I do not feel any inhibition from doing that. However, if you
were to get into the actual organisational running of the service,
that would be a rather different thing.
Alun Michael: I understand the distinction.
Q18 Dr Whitehead: This afternoon
you have mentioned and emphasised your independence, and that
obviously is independence in fact. How do you make sure you are
seen to be independent, or do you regard those as essentially
the same exercises?
Dame Anne Owers: No, I do not
think it is the same exercise. The perception of independence
is very important and is something that you need to work at and,
if you like, police the boundaries of all the time. There is clearly
a statutory independence and a reporting, in that you report to
ministers but you have a statutory duty and statutory creation.
I can honestly say that in the nearly eight and a half years now
that I have been doing the job I have never felt under pressure
from any prisons minister to alter, to change what I have said,
to do anything differently. I think that ministers have been very
aware of independence. One of the ways I think that is crucial
for an inspectorate of prisons in particular is the fact that
we have our own standards. We have our own independent standards.
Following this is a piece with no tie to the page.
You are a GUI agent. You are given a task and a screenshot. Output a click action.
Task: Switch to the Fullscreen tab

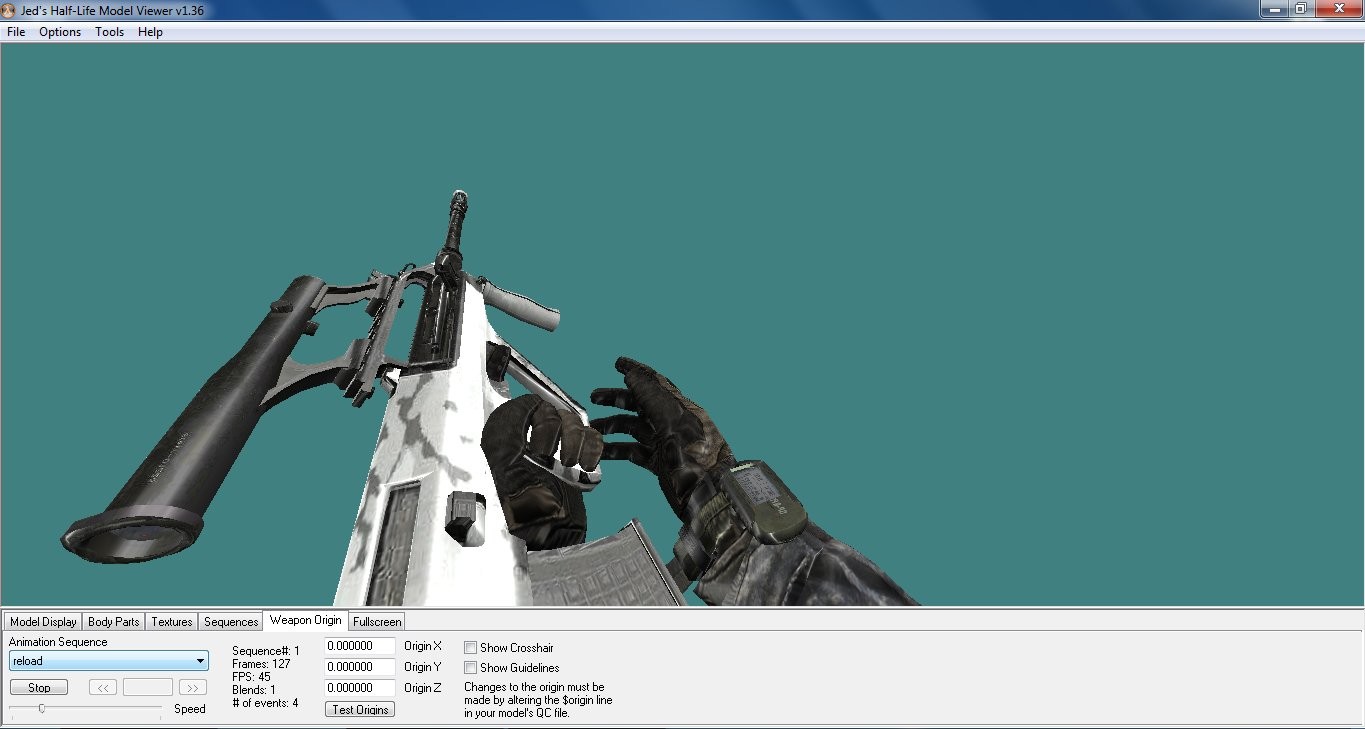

They are in many ways coterminous with the standards that NOMS
and the Prison Service set. However, as I said before in answer
to questions, we are looking at quality rather than quantity;
we are looking at best practice rather than compliance; we are
looking at outcomes rather than processes. I think that part of
the work is very much helped by the fact that my inspectorate
is now the co-ordinator of something called the National Preventive
Mechanism, which has been set up because of the UK's international
obligations under the protocol to the UN Convention Against Torture,
which requires state parties to have in place a National Preventive
Mechanism which provides for independent and expert inspection,
regular inspection, of all places of custody. In the UK, because
of the composition of the four nations of the UK, that consists
of 18 different bodies looking at all kinds of detention in all
four parts of the United Kingdom. We co-ordinate it. I think that
anchoring that notion of custodial inspection in international
obligations and therefore international human rights standards
is very helpful, and I think that is very much a part of independence.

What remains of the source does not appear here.